This is your annual reminder that we know next to nothing about Samhain or its relationship to Halloween, that all Halloween customs have supposedly Christian origins just as convincing as their supposed pagan origins, and that none of this should matter anyway because every agricultural society has harvest festivals and cultural borrowing is the norm.

Anyway, in our last episode, I mentioned that the magical girls and I purchased pumpkins for carving. I planned to create a magical girl-themed Jack-O’-Lantern; I wanted such a theme both so I could display it on this blog and also just on principle. However, my main magical girl hadn’t carved a Jack-O’-Lantern before, so she wanted a more traditional one.

Since I’m not a master pumpkin carver and was not working with any fancy tools, I wanted a simple pattern.

I chose this:

Sailor Moon silhouette pumpkin stencil.

Now, I already know what you’re thinking: It looks simple at a glance, but it actually has a lot of small, delicate details and very little to hold the construction together.

At first, I was doing pretty well and thought I would get this right, but I eventually made some wrong moves. I lost the area below her arm, so I had to reattach it with toothpicks, but my biggest mistake was carving the moon out last, thinking I should do the delicate work first. I ended up with this:

Damaged pumpkin.
The hole in the pumpkin represents the hole in my life.

That’s the magical girl diligently working on her own in the background there. She was also laughing at me.

If carved correctly, the design has delicate spots that leave large parts of the image supported by tiny bits of the pumpkin’s rind. I broke through a couple by applying too much pressure. The result was what you see here: I shattered the entire image like an eighth-century iconoclast.

Broken like my life.
On the plus side, that’s a delicious Old Fashioned Cocktail.

My wife, who judiciously wanted a simpler, more classic design, was entirely successful in her carving endeavor.
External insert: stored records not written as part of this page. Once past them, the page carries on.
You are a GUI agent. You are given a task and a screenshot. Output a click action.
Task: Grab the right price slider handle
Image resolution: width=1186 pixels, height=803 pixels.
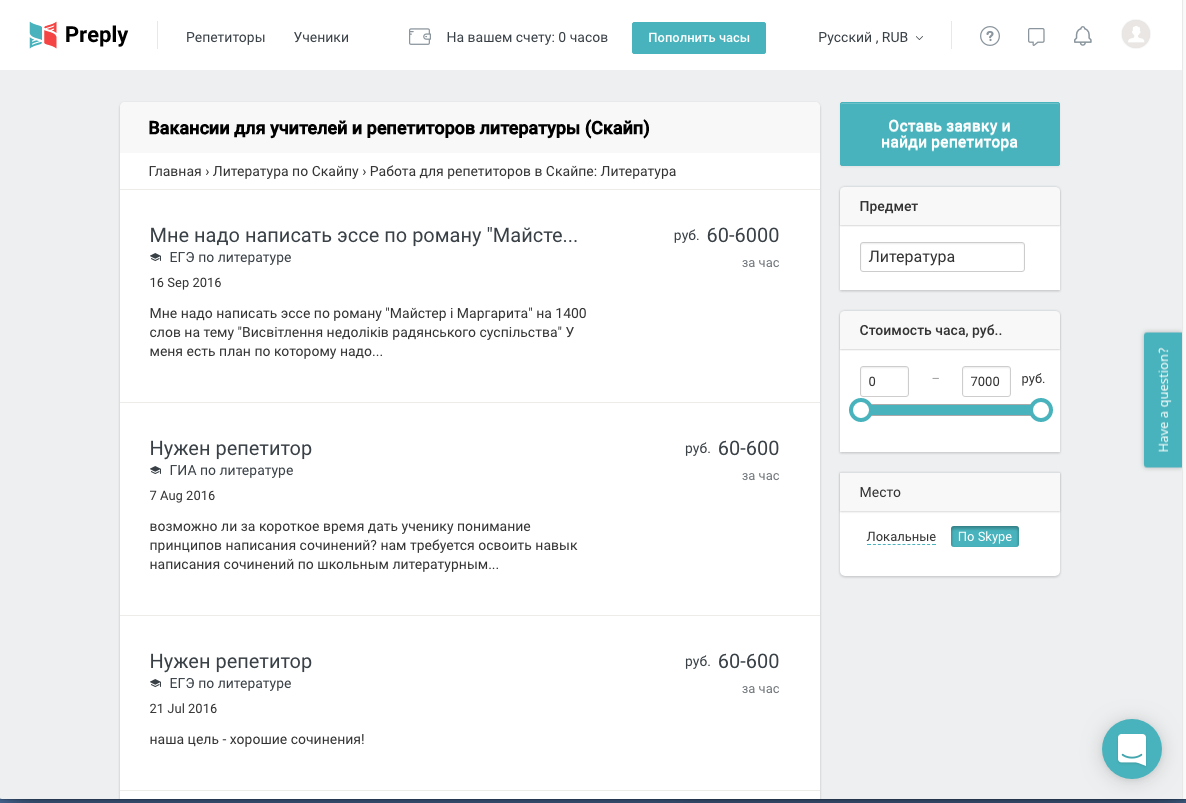(x=1041, y=410)
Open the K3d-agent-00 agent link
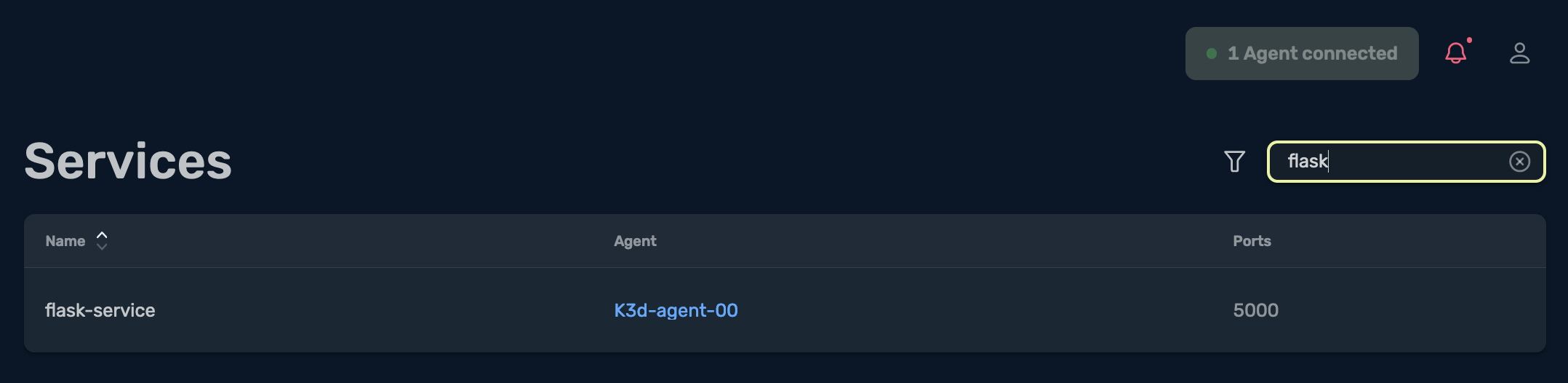 point(676,310)
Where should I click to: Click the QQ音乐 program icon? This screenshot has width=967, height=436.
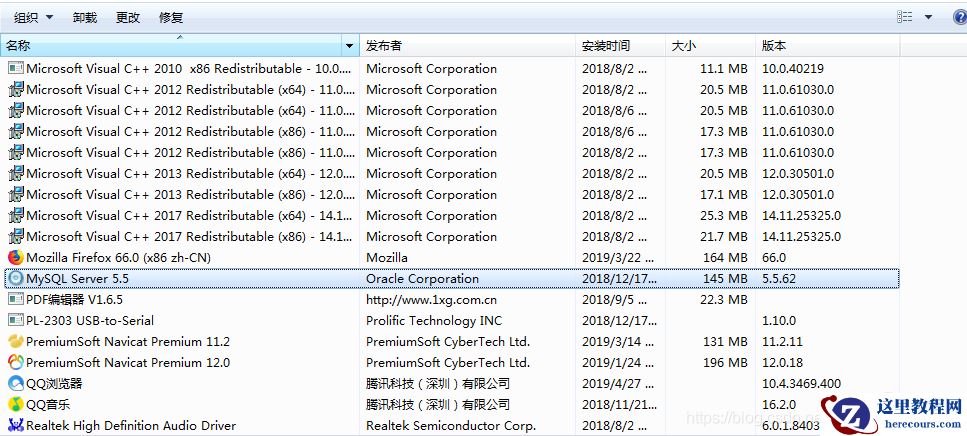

She and the other magical girl who can never leave her worked diligently, and now their Jack-O’-Lantern, made from a stencil my wife chose because it made her giggle, adorns the top of the post. I don’t have any tea candles to show it in all its glory, but I’ll undoubtedly display it lit up at a later date.

At the Pumpkin Patch

Yesterday, I, the magical girl, and magical girl 2 went to a local seasonal attraction, the misnamed “Pumpkin Patch.” I guess I was actually expecting a field of pumpkins growing on the vine, but it was actually a square of grass with pumpkins on pallets. Nonetheless, its creators had brought in lots of props and some kiddie games and such, so it made for some fun photo opportunities.

Magical girl holding a pumkin in front of the sun.

We ended up purchasing two pumpkins. The magical girl wanted to carve a traditional Jack-O’Lantern, but I wanted to use a stencil and carve a magical girl-themed pumpkin I can display on the blog.

Magical girl in front of rack of pumpkins.

So, anyway, we have our pumpkins. The question is when we’ll be able to find the time to carve them. I’m also contemplating turning their insides into pumpkin pie, but since these are large ones with probably stringy insides, that might be a bad idea. I’m sure we can bake the seeds, though.

Magical girl getting her height measured.